昨日は変な人に会いましたわ。また来ます女神様と言い残し去って行きました。リリーとララは貢ぎ物を捧げられて要らないです!と二人が言ってましたが、遠慮しなくともと言いながら無理やり押し付けて去っていきました。あれほど困っているリリー達を見たことありませんわ。
「お嬢様!これどうしましょう!」
凄いわね。宝飾品にドレスこれなど最近でた新作ですわ。
「リリー、私要らないからあげるわ!」
ララは拒否してますね。まあ、当たり前ですけど侍女がこんな物持っていても使う所がないですから。トラブルの素にしかなりませんから大変です。
「ずるいわ!ララ!私だって要らないのに!」
リリーも同じ考えみたいだわね。値段の張る物ばかりですもの怖くなったのですね。
「二人共要らないなら、アリリス神の神殿にでも寄付したらいいわ。」
アリリス神の御使いだと思われているのだから大丈夫だと思うわ。
「そうします、お嬢様ありがとうございます。お陰でこれを処分できます。」
持っているのも嫌なのね。分かる気もするわ。
「あの人達何を考えているの、怖いわ!」
ララもそう思ってたみたいね。だけど唯の女神大好き人間だと思いますわ。
「でも、リリーとララを女神と思ってるわよ。」
でも、事実は変わらないからリリー、ララ、気を付けてね。
「お嬢様、あれほど否定したから大丈夫だと思いますが違うのですか?」
あれ位では信じていないわよ。優しく謙虚な御使いだと思っているだけですわ。
「大丈夫では無いわよ。女神とずっと思ってるのは変わらないと思うわよ。」
二人が攫われないように、魔法具をプレゼントしないといけないわね。
「え!そうなんですか?お嬢様!どうしたらいいでしょうか?」
最低限のルールを守るように言うしかないわ。
「どうにもできないわ。彼等の考えを変えるのは無理だと思うわ。最低限のルールを守るように言わないと駄目よ。」
止めるのは無理だから被害がこちらに来ないようにしないと駄目よ。
「そんな!私女神ではないのに…」
リリーが落ち込んでいるわ。それよりも気が付いたのだけどもっと厄介な話を聞いたわ。
「気になる事を言っていたわ、大勢の崇拝者がいると。

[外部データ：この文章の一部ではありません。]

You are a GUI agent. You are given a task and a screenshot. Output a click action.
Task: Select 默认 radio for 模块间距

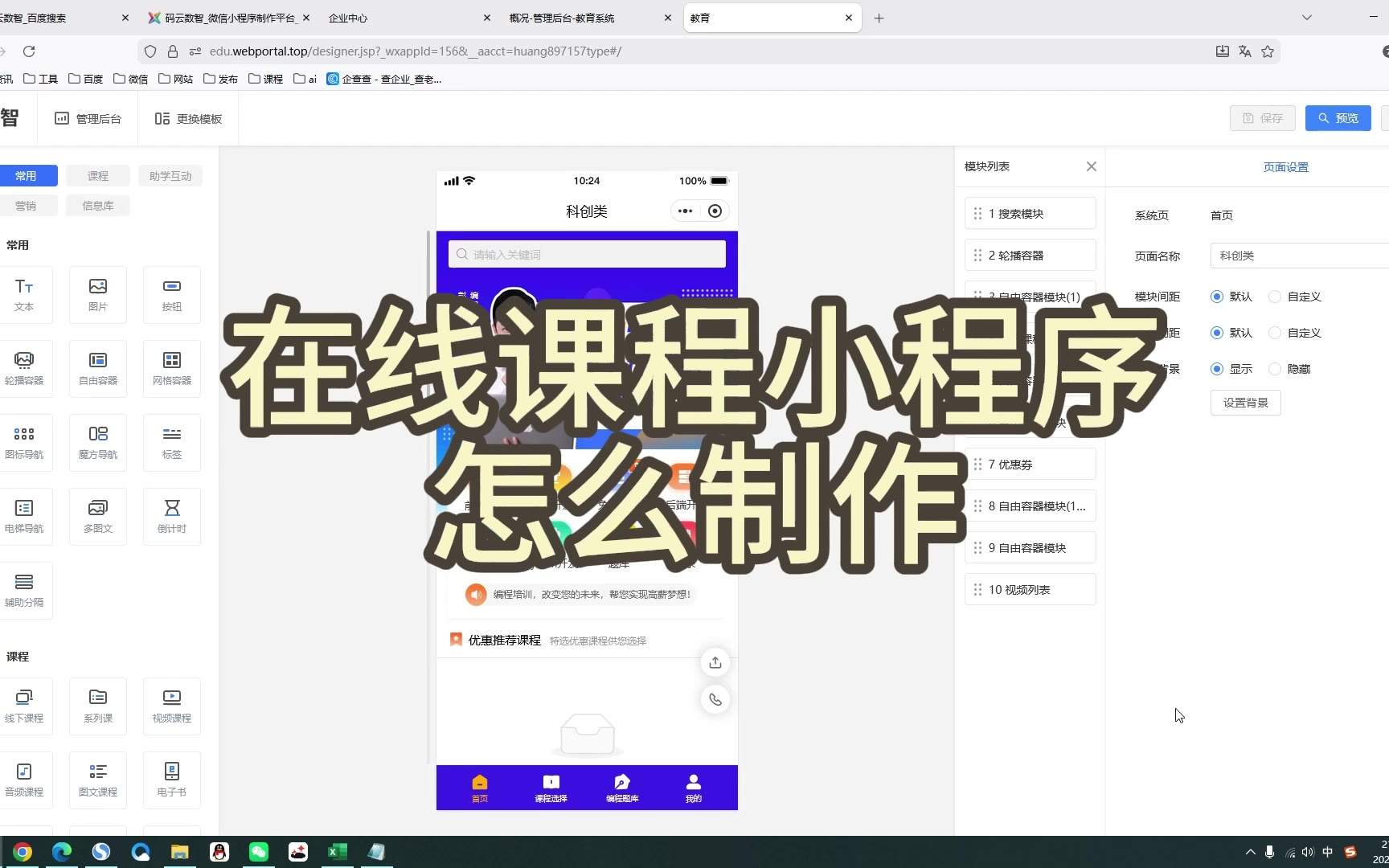click(1217, 297)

」
リリーとララを女神と思った人がまだ居ると聞いたことね。
「お、お、大勢ですか!や、やめてください!」
リリーが泣いてます。こんな事聞いたら泣きたくもなるわね。
「あの様な人達がまだいるんですか!」
ララがびっくりして叫びました。よほど驚いたのですね。ララ口が空いたままですよ。
「多分、居ると思いますわ。」
二人で抱き合って震えています。まだ居ると断言できますわ。
「いやーっ助けてください!お嬢様!」
もちろん、助けるわ。私の侍女ですもの。
「私も怖いです!お嬢様!」
心配しないで貴女達の方が強いと思うわ。
「今の所女神の使命が、私を守る事だと思っているみたいだからこのままでいいと思いますわ。」
あんまり考え過ぎるとノイローゼになりますわ。
「大丈夫でしょうか?」
大丈夫な様にするわ。気にしないで。
「そうね、いざとなったら別の変装魔法具でもプレゼントするわ。安心してね。」
新しい魔法具でもあげますから心配ないですわ。
「「お嬢様!ありがとうございます!」」
リリーとララは忘れているようだけど、元々の原因は私ですものこれ位はさせてもらうわ。新たにノックの音が聞こえます。嫌な予感がしますが…何でしょう?
「誰か来たみたいだわ、ここには怪しい人は来れないはずなのだけど。」
魔法具で、部屋の奥に正面ドアのノックの音が聞こえるようになっている為、人が来たのは分かるようにしてあります。
「お嬢様、見てまいりますわ。」
リリーが見に行きました。数分も立たないうちに慌てて戻って来ました。
「お嬢様!昨日来訪された侯爵様の婚約者と言う方が来ております!どうしましょう!」
キンシーセン侯爵の婚約者?私に何の用かしら?
「身元が分かっているから通されたのね。私に用事かしら?応接室に通していいわ。」
いい意味での用ではない様な気がするわ。あの変な侯爵の婚約者ですものやっぱり変わった人では?会ってみれば分かるわね。
「初めまして、私はキンシーセン侯爵の婚約者でビビアン・クロームですわ。シリスティア様!今日は貴女に聞きたい事があってまいりましたの!」
燃えるような赤い巻き毛が魅力的な人ですわね。こんな美女が、私に聞きたい事なんてある訳がないと思いますけど。
「率直に聞きますわ!私の婚約者を奪ったのは誰ですの!隠しだてしても許しませんわ!」
顔が般若の様に怖いですわ!カーディナル殿下の凶悪顔の方が可愛く見えますわ。
「し、知りませんわ、キンシーセン侯爵とは一度しか会ったことありませんわ。」
こんな美女を婚約者にしながら何をしてますの?キンシーセン侯爵さま!
「そんなはずありません!彼が、新作のドレスと宝石をプレゼントすると持って行きましたわ!」
そんな話しを、婚約者にするなんてどれだけお馬鹿さんですの!
「それは間違いですわ。私は知りませんわ。」
目を釣り上げて激怒する方とこれ以上付き合いたくないですわ。キンシーセン侯爵を好きなのは分かりましたが、白を切らせてもらいます。厄介そうですから、ライに連絡してカーディナル殿下に来てもらうしかありませんね。カーディナル殿下!丸投げさせてくださいね。